Friends: The Relatives You Make For Yourself

By Caroline Schumsky, LCSW, MS

It’s been said: “A true friend is someone who thinks that you are a good egg even though he knows that you are slightly cracked.” We all know that there are lots of people who want to ride with us in the limo, but who will take the bus with us when the dang limo breaks down? Aha. Trouble finding true friends?

Remember kindergarten, when you can just go over to your favorite kid and say: “Hey, wanna be friends?” Sure, we had criteria: You had to be the same size. Well, perhaps you’ve gotten a whole lot pickier about whom you surround yourself with these days. Or maybe you prefer to have your gym buddy, your neighbor cohort, the likeminded sidekick; and they are all different people.

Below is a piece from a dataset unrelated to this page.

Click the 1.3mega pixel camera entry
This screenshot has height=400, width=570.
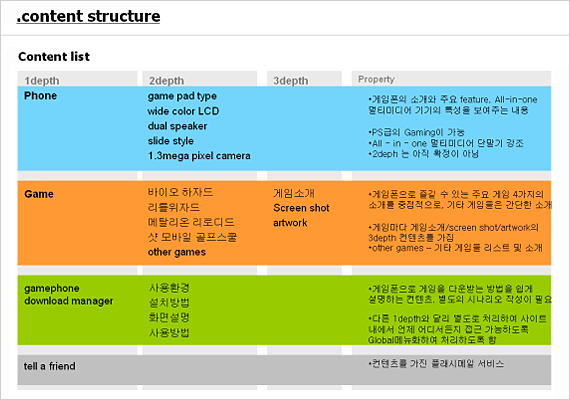[x=199, y=156]
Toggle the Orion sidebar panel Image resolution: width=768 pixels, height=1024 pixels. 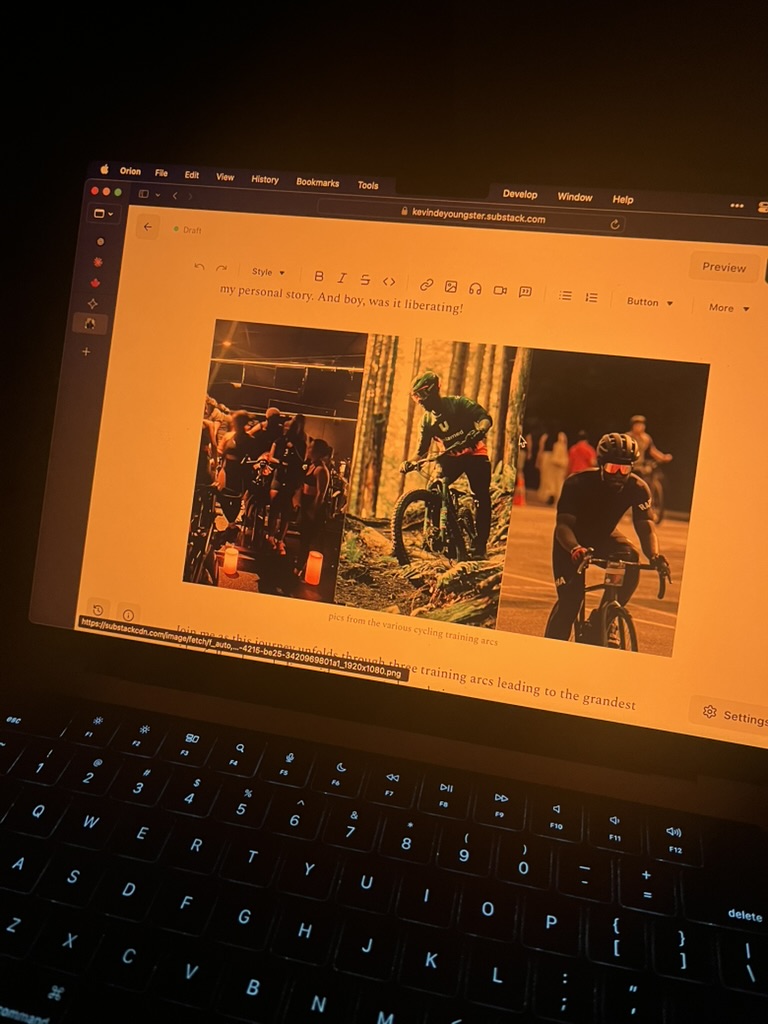click(144, 194)
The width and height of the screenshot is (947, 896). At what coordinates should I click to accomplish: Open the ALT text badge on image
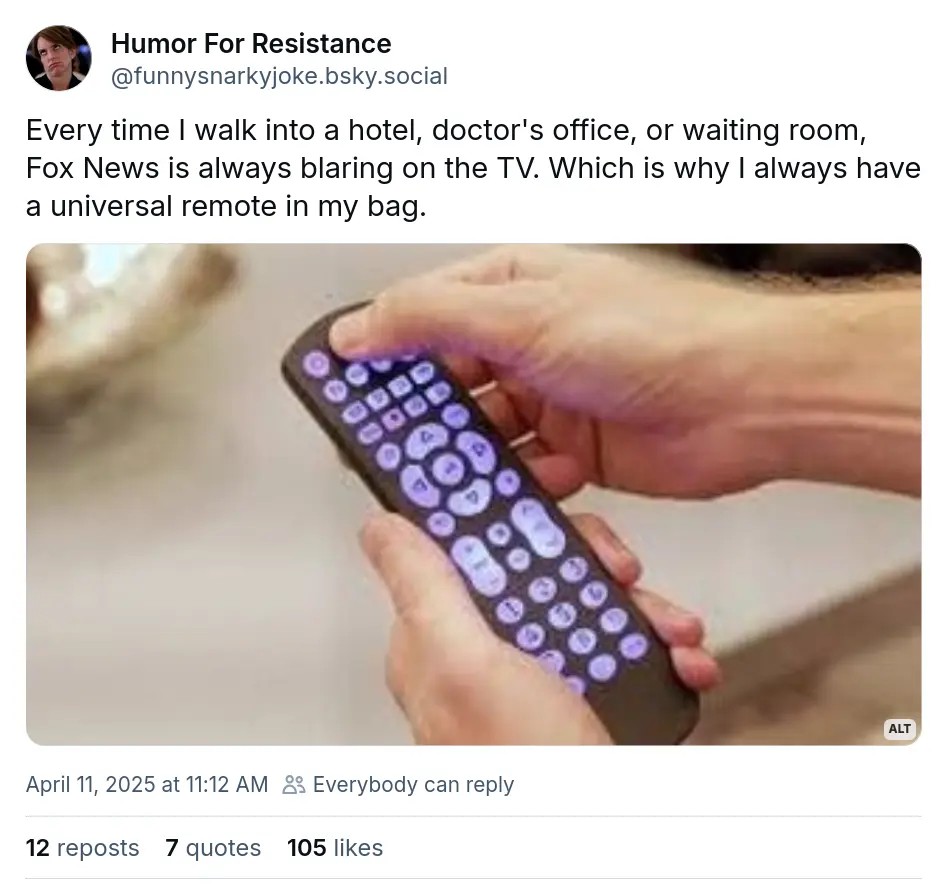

Trust me: You are not alone in feeling alone. We get Kelly green with envy imagining all those so-called soul mates we see who have a long, shared history, unending private jokes, and sworn secrets. But let’s be real for a moment. How many people in your ever-growing contact list are even well-wishers, let alone one with whom you share a deep, mutual trust? Lots, you say. Umm. Okay, when was the last time you actually saw them or talked to them about anything personal or significant? Or maybe you’re this guy: “Oh, gosh, I lost all my contacts. Please message me your number so I can continue to not call you.” Sheesh. Perhaps you’ve even outgrown a few of them or they may have literally relocated.

But how much better does that meal taste when your best friend munches with you? And how much more awesome is your favorite movie when she is sitting right next to you? Then again, sharing interests is great, but how intimate are you truly? Is that friend brave enough to point out your possible blind spots or faults, and do you even encourage her to?

Living in a G-d-belittling world is no easy task. It is tempting to buckle under the weight of all the pain and negativity in this universe. Sometimes that means that your true friend has belief when your faith gets weak, or that she will have a bigger vision of yourself at times than you do. He will never give up on you, even if you may have given up on yourself. We all need someone to compassionately tell us the truth about ourselves. What we don’t need is superficial sweet talk or fake, forged flattery.

So what are your criteria for a friend? Mutual values and world view? The same fashion sense? An obsession with carbs? You know, the kind of friends who says: “Give up carbs? Over my bread body.” Lol. So, how do you know if you found a true friend? Well, how often do you find yourself saying: “Yeah, me, too” when you’re talking to her? How honest are you with each other? Will he tell you about the broccoli stuck in your teeth? Better yet, will he never let you go down a disastrous path in life, but will soften the blow when you need some gentle or not so gentle criticism?

Do you feel comfortable raiding her fridge? You know what they say: Friends buy you food; best friends eat your food. Heh. Oh, and when your best friends say you can have a bite of their food, you take the biggest bite humanly possible.

You most likely do each other tons of favors, but never keep track of whose turn it is. She is supportive of your life’s efforts – and genuinely happy when you succeed. Trust me: If someone can help you laugh at yourself, you have struck gold.

Signs that you got it right: He’s a great wingman. She knows how to lift your mood. He has real listening skills and is not afraid to use them. You don’t need Facebook to know it’s their birthday or Instagram to see who they celebrated with. They actually told you. They use the magical words: “What can I do for you?” often.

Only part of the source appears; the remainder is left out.